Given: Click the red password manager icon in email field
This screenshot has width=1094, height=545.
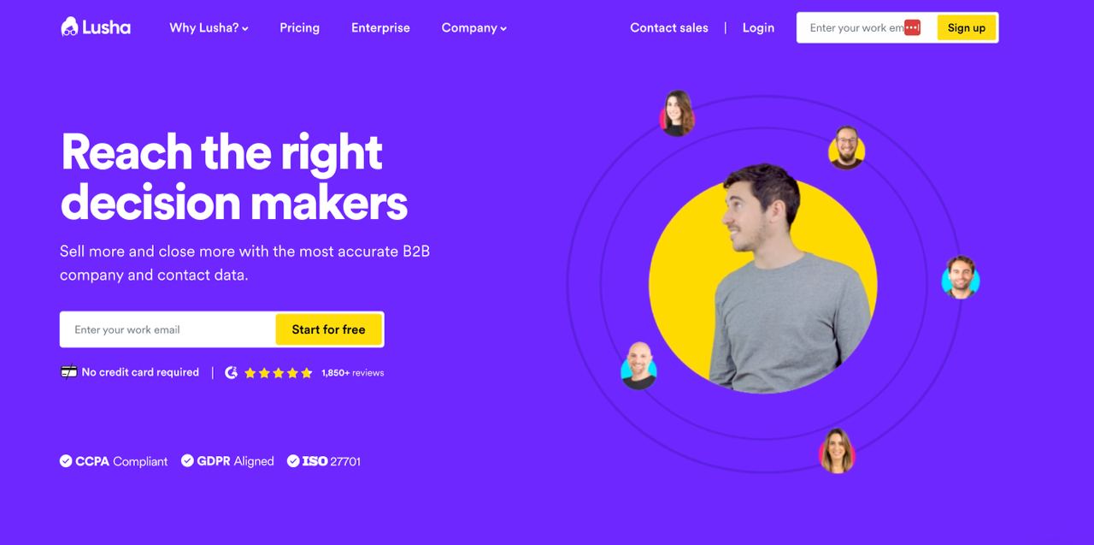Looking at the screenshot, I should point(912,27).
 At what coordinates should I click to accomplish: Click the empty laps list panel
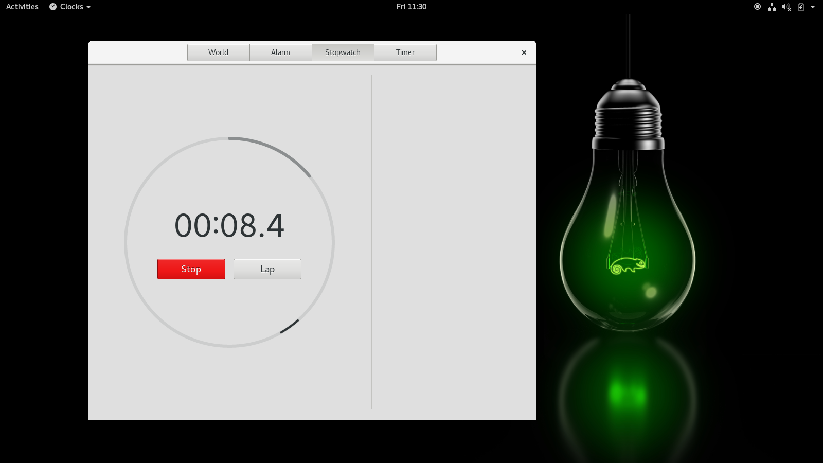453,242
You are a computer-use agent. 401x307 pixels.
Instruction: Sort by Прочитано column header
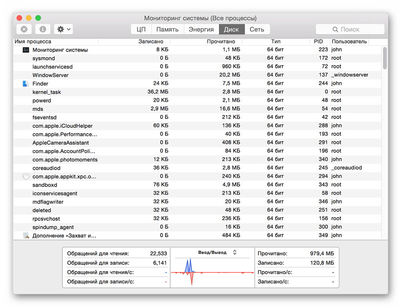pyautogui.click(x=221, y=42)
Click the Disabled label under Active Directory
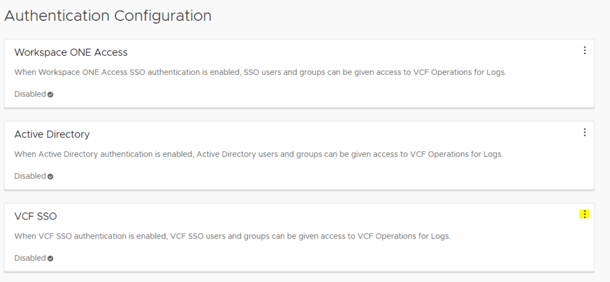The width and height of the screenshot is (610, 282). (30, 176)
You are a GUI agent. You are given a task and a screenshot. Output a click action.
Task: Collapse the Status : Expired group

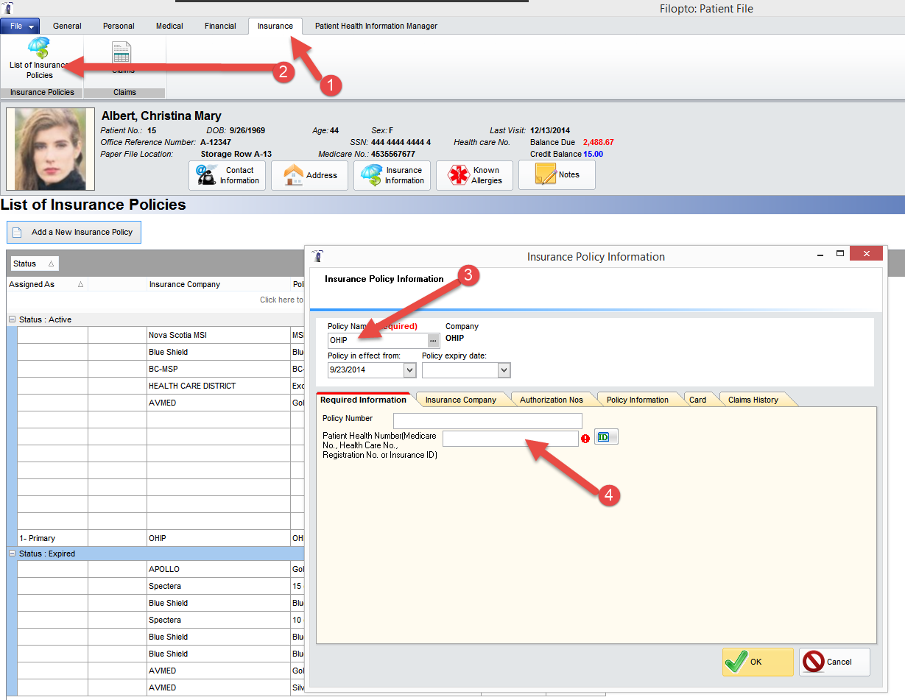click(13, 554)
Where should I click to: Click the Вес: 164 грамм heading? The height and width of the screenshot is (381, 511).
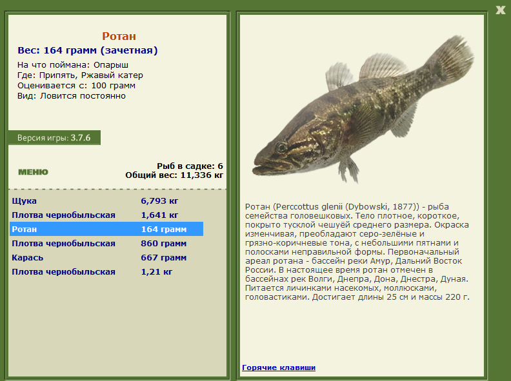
________________________
● INSTRUCTIONS TO FOLLOW: Wherever the string "agent" appears in the entries, copy that line.

● TASK RESULT:
You are a computer-use agent. 401x307 pixels.
You are a GUI agent. You are given a task and a screenshot. Output a click action.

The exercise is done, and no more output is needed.